Какая богатая мысль, – восхитился я про себя и попросил новый бланк перевода. Заполнив его заново, в графе «для письменных сообщений» сделал приписку: «Поскольку решение суда Ленинского района города Ташкента не определяет, за чей счет должен быть осуществлен почтовый перевод, вычитаю из присужденной мне суммы штрафа 3 (три копейки). Вот так я заплатил за «национальную идею».





Х Х

Х

ГЛАВА 6

Телефон в квартире больше не звонит. Он мочит вот уже три месяца, с того самого дня, когда я подал заявление об увольнении из «Правды Востока». В первом заявлении я честно изложил причину ухода – в связи с выездом на постонное место жительства в государство Израиль, потом, уступив просьбе кадровиков, заявление переписал, обозначив причину увольнения пресловутым «собственным желанием». Когда я сообщил о своем решении Сафарову, он спросил: «Ты уже подал документы?»

– Через пару дней подаю, поэтому хочу, чтобы приказ об увольнении был изан раньше.

– Я тебя не гоню, – буркнул шеф. – Понятно, что членом редколлегии ты при сложившихся обстоятельствах оставаться не можешь, но простым корреспондентом – пожалуйста.

– Я слишком хорошо к вам отношусь, Рубен Акопович, чтобы еще и вас под удар подставлять. Предвижу, что шум будет большой, так что лучше мне самому уйти, чем дожидаться, пока меня с треском выпрут. Да и вам так спокойнее будет.

– О себе я как-нибудь сам позабочусь, – вспылил главный и, подписывая заявление, добавил. – Я остаюсь при своем мнении и отношения к тебе не изменю. Удачи.

Потом была традиционная отвальная, где выпивая ставшую в то время дефицитом водку и, поглощая не менее дефицитные закуски, мои, теперь уже бывшие соратники, доступно объяснили, кто я, на самом деле, есть таков. Узнал о себе много нового, о чем раньше и не подозревал. «На посошок» наименее пьяный и, видно, от того особенно озлобленный коллега вслух выразил общее мнение: «Ты еще на коленях обратно приползешь, но будет поздно».

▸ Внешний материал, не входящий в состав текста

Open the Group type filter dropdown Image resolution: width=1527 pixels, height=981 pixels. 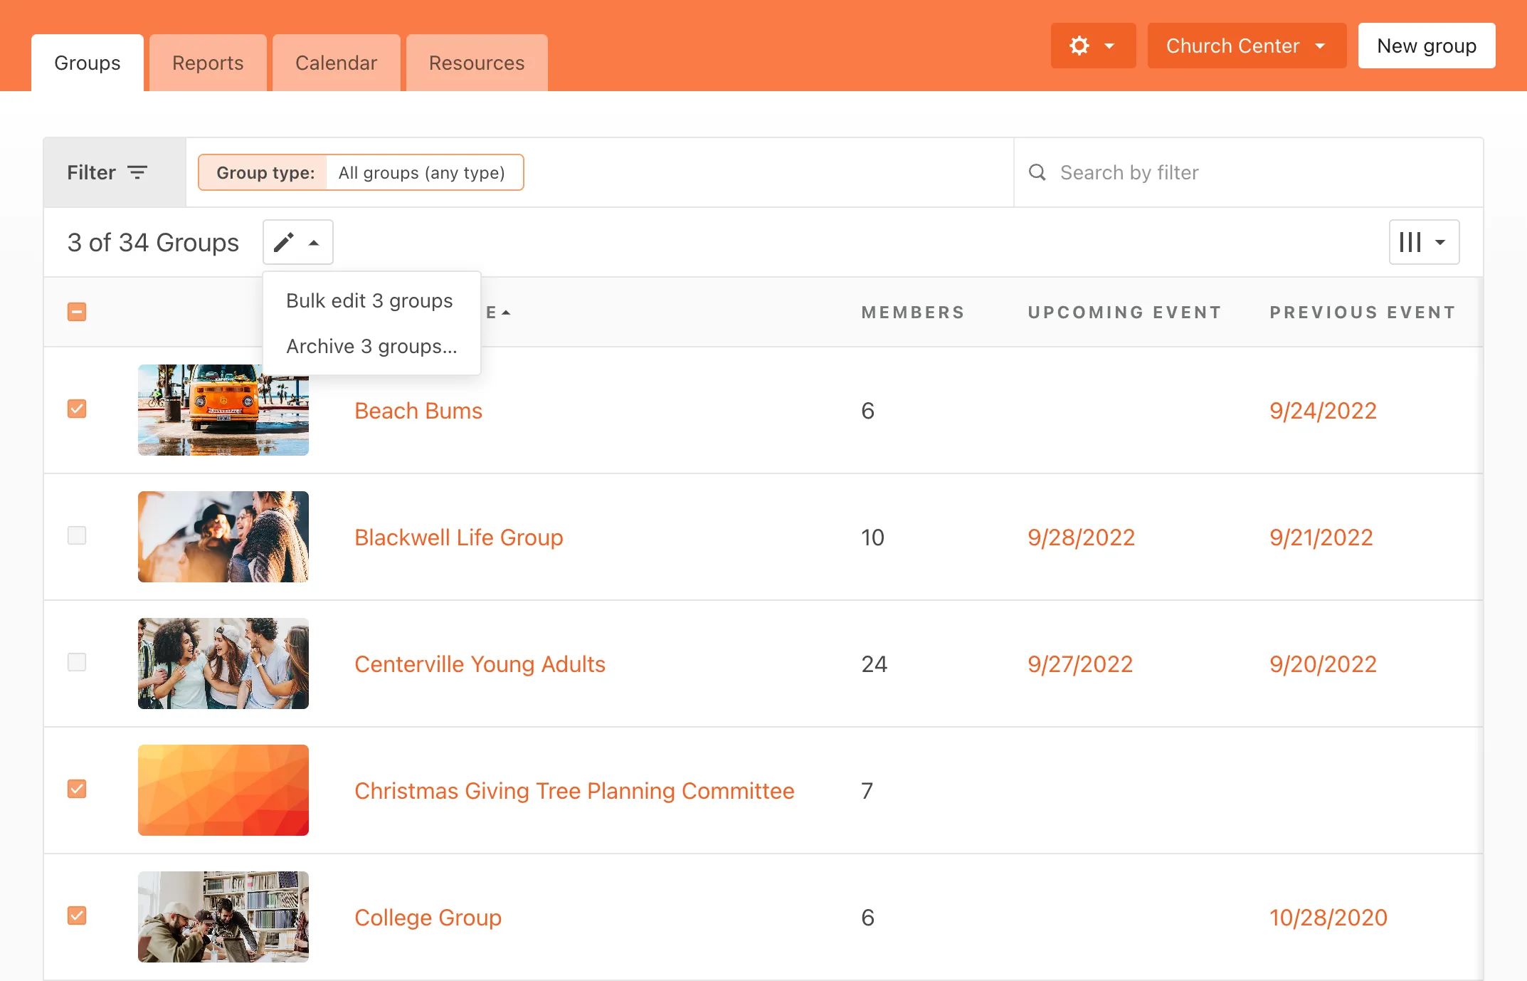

Лишенный красной книжечки с золотым тиснением; «Правда Востока». Орган Центрального Комитета Коммунистической партии Узбекистана», я враз превратился в рядового советского гражданина. Да что я говорю, в рядового, в изгоя, бессовестно бросающего родину превратился, вот в кого. Родина ренегата била наотмашь, предпочитая основные удары наносить по карману. Подававших документы на выезд, первым делом лишали советского гражданства. Но юридически-иезуитски от гражданства нужно было отказаться самому и оплатить при этом в сберкассу пошлину – по 700 рублей (напомню, что средний служащий в те годы получал 120-130 рублей в месяц) с каждого члена семьи. Лишение вузовского диплома стоило чуть дешевле – 500 рублей. Самой «смехотворной» была цена военного билета, вернее его возвращения в военкомат – всего-навсего стольник.